Menindaklanjuti pertemuan tersebut, Apri dengan inisiatif pribadi mengganti personel BP Bintan dan memerintahkan Nurdin Basirun selaku Ketua Dewan Kawasan Bintan untuk menetapkan komposisi personel baru BP Bintan. Akhirnya ditunjuk Kepala BP Bintan Azirwan dan Wakil Mohd Saleh H. Umar.

“Pada Agustus 2016, Azirwan mengajukan pengunduran diri sehingga tugas sebagai Kepala BP Bintan dilaksanakan sementara waktu oleh MSU,” kata Alex

Atas persetujuan Apri, dilakukan penetapan kuota rokok dan MMEA (Minuman Mengandung Etil Alkohol) dan menerbitkan kuota rokok sebanyak 290.760.000 batang.
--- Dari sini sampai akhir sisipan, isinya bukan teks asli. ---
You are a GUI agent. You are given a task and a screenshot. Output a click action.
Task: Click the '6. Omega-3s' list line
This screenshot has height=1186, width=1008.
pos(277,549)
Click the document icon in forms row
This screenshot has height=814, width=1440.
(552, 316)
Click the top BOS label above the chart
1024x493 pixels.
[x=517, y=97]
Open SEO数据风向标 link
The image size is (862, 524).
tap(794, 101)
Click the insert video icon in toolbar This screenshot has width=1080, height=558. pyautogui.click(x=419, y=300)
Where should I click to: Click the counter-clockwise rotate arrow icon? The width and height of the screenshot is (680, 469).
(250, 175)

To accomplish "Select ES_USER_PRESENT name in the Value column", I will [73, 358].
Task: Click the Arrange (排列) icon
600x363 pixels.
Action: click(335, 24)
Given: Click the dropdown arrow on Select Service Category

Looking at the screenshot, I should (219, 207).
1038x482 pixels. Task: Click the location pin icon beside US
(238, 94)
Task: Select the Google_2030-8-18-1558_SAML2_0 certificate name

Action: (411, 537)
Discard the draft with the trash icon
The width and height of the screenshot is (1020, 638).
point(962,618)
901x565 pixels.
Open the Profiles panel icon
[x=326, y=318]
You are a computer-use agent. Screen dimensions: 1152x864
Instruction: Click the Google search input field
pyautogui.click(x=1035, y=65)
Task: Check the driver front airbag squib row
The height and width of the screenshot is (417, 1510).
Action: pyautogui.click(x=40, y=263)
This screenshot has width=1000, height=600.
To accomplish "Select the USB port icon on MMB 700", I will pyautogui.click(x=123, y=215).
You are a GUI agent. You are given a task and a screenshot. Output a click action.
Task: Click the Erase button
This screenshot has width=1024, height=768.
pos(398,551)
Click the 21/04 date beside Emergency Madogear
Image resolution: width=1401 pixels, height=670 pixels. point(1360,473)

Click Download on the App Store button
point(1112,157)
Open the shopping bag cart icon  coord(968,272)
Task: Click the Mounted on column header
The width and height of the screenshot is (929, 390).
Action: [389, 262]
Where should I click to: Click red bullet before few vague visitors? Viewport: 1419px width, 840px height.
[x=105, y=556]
Adapun untuk kuota MMEA, rinciannya adalah Golongan A sebanyak 228.107,40 liter, Golongab B 35.152,10 liter, dan Golongan C 17.861.20 liter.

Kemudian pada Mei 2017 bertempat di salah satu hotel di Batam, Apri kembali memerintahkan untuk mengumpulkan para distributor rokok sebelum penerbitan Surat Keputusan (SK) Kuota Rokok 2017.

BP Bintan lalu menerbitkan kuota rokok sebanyak 305.876.000 batang (18.500 karton) dan kuota MMEA (Minuman Mengandung Etil Alkohol).

“Dan diduga dari kedua kuota tersebut ada distribusi jatah bagi AS sebanyak 15 ribu karton, MSU sebanyak 2 ribu karton dan pihak lainnya sebanyak 1.500 karton,” Alex menambahkan.

Pada Februari 2018, Apri memerintahkan Kepala Bidang Perizinan BP Bintan Alfeni Harmi untuk menambah kuota rokok tahun 2018 dari hitungan awal sebanyak 21 ribu karton, sehingga total kuota rokok dan kuota MMEA yang ditetapkan oleh BP Bintan tahun 2018 sebanyak 452.740.800 batang (29.761 karton).

Seperti tahun sebelumnya, Apri juga bagi-bagi jatah. Ia mendapat 16.500 karton, Mohd Saleh 2 ribu karton, dan pihak lain 11 ribu karton.

Alex mengatakan penetapan kuota rokok dan MMEA di BP Bintan dari 2016-2018 diduga dilakukan sendiri oleh Mohd Saleh tanpa mempertimbangkan jumlah kebutuhan secara wajar. Pada periode itu, kuota MMEA diberikan kepada PT Tirta Anugrah Sukses, yang diduga belum mendapatkan izin edar dari BPOM dan kelebihan (mark-up) dalam penetapan kuota rokok.

Perbuatan para tersangka bertentangan dengan Peraturan Menteri Keuangan Nomor 47/PMK.04/2012, yang diperbaharui dengan Peraturan Menteri Keuangan Nomor 120/PMK.04/2017.

“Atas perbuatannya AS dari tahun 2017 sampai dengan 2018 diduga menerima uang sekitar sejumlah Rp 6,3 miliar dan MSU diduga menerima uang sekitar sejumlah Rp 800 juta,” ujar Alex. Kerugian negara, ia menambahkan, sekitar Rp 250 miliar.

KPK menjerat keduanya dengan Pasal 2 ayat (1) atau Pasal 3 Undang-Undang Nomor 31 Tahun 1999 tentang Pemberantasan Tipikor sebagaimana telah diubah dengan UU Nomor 20 Tahun 2001 jo. Pasal 55 ayat (1) ke-1 KUHP.